Acronyms Flashcards
(41 cards)
HMO
Health Maintenance Organization (HMO) Act:
This act required employers with more than 25 employees to offer an HMO option in their health plans.
HMOs typically require members to select a Primary Care Physician (PCP) from within the network. You need a referral from your PCP to see specialists or receive non-emergency care from specialists. Out-of-network coverage is usually limited to emergency care or specific situations defined by the plan. HMOs typically cover preventive care services, such as vaccinations and screenings, at no cost to the member.
PPOs
PPO (Preferred Provider Organization):
No PCP Requirement:
PPOs do not require members to choose a Primary Care Physician (PCP) or obtain referrals to see specialists. Members can directly schedule appointments with specialists.
Provider Choice:
PPO plans still provide coverage for services obtained from out-of-network providers, but the coverage is usually less generous.
Out-of-Network Coverage:
While PPOs provide coverage for out-of-network care, it is generally at a reduced rate. Members may have higher deductibles and coinsurance for out-of-network services.
HIPAA
Health Insurance Portability and Accountability Act :
Privacy regulations to protect patients’ personal health information.
Portability rules allowing individuals to maintain health coverage when changing jobs.
Anti-discrimination provisions to prevent health insurance discrimination based on health status.
S-CHIP
S-CHIP, later known as CHIP (Children’s Health Insurance Program), was established to provide health insurance coverage to low-income children who did not qualify for Medicaid but lacked access to private insurance.
MMA
The MMA created Medicare Part D, a prescription drug benefit program for Medicare beneficiaries. This expanded Medicare’s coverage to include prescription medications.
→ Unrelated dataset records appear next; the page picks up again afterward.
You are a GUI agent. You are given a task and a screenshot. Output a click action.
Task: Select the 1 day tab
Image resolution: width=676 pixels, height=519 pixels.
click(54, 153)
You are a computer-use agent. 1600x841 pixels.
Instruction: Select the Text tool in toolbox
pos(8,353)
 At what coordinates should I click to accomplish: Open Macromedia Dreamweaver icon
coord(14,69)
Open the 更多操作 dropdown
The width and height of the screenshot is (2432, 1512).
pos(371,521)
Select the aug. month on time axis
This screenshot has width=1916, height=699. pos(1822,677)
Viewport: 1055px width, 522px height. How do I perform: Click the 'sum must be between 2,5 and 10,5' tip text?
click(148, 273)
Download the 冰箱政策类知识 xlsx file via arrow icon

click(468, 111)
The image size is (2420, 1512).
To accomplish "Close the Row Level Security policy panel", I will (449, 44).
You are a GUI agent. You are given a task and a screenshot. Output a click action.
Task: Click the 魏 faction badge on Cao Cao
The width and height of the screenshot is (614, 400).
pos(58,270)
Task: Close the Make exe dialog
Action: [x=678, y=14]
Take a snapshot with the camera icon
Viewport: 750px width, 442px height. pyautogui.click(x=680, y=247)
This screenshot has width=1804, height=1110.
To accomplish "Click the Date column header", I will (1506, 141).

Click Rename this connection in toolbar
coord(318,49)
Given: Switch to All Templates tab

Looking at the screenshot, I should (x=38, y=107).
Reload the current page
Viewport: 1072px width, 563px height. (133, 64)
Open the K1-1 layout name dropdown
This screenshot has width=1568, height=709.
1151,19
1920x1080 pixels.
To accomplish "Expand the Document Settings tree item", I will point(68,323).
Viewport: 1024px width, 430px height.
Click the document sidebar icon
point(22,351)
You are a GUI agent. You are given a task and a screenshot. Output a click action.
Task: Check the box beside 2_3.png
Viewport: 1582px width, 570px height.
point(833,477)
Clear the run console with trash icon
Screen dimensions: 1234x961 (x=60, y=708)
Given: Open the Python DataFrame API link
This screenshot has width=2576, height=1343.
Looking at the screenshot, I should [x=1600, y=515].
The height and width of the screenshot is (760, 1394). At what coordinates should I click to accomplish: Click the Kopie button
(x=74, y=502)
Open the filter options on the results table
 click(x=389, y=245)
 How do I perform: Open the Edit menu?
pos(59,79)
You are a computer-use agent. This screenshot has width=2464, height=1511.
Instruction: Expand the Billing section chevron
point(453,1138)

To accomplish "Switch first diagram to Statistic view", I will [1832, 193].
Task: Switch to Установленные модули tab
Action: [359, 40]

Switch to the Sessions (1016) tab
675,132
Medicare Part D provides prescription drug coverage through private insurance plans approved by Medicare.
ACPE
Accreditation council for pharmacy education
NABP
North American Board of Pharmacy
COC
coordination of care
refers to the process of organizing and managing a patient’s healthcare services and resources to ensure they receive comprehensive and seamless care.
COC (2)
Continuity of care is the concept that healthcare should be provided consistently and without interruptions over time.
PCP
Primary Care Provider
CDTM
collaborative drug therapy management.
is a practice in healthcare where pharmacists work closely with other healthcare providers, such as physicians, nurse practitioners, and other prescribers, to manage and optimize drug therapy for patients.
CMR
(Comprehensive Medication Review):
A CMR is a thorough review of a patient’s medications, including prescription and over-the-counter drugs, to ensure they are safe, effective, and appropriate for the patient’s health conditions. It often involves a pharmacist or healthcare provider.
MTM
(Medication Therapy Management):
MTM is a service provided by pharmacists to optimize medication therapy for patients. It includes medication reviews, medication counseling, and personalized care plans to improve health outcomes.
MR
Medication Review is a process where a healthcare professional evaluates a patient’s medications to ensure they are being used correctly and effectively. It may involve identifying and resolving drug-related problems.
EOB
(Explanation of Benefits):
EOB is a document sent by health insurance companies to policyholders, explaining the costs and benefits associated with a specific medical claim. It details what the insurance will cover and what the patient is responsible for paying.
ACA
(Affordable Care Act):
The ACA, also known as Obamacare, is a major U.S. healthcare reform law enacted in 2010. It aimed to increase access to healthcare, regulate insurance practices, and improve healthcare quality and affordability
PPACA
(Patient Protection and Affordable Care Act):
PPACA is the full name of the ACA (Affordable Care Act), emphasizing its focus on protecting patients and making healthcare more affordable.
UM
(Utilization Management):
UM is a healthcare process used to ensure that medical services and treatments are appropriate, necessary, and cost-effective. It involves reviewing and managing healthcare utilization.
UR
(Utilization Review):
UR is a component of utilization management that involves the systematic evaluation of the medical necessity, appropriateness, and efficiency of healthcare services provided to patients.
PA (insurance)
(Prior Authorization):
PA is a requirement by health insurance plans for certain medications or treatments. Before they are covered, a prescriber must obtain approval from the insurance company.
DUR
(Drug Utilization Review):
DUR is a process used to assess and monitor the use of medications. It helps ensure that medications are used safely and effectively.
DUE
(Drug Use Evaluation):
DUE is a structured review of medication use in a healthcare setting to assess and improve the quality of drug therapy and patient outcomes.
DRP
(Drug-Related Problem):
A DRP refers to any issue or concern related to a patient’s medication therapy, such as adverse reactions, drug interactions, or non-adherence.
DRM
DRM refers to the negative health effects or illnesses caused or exacerbated by the use of medications.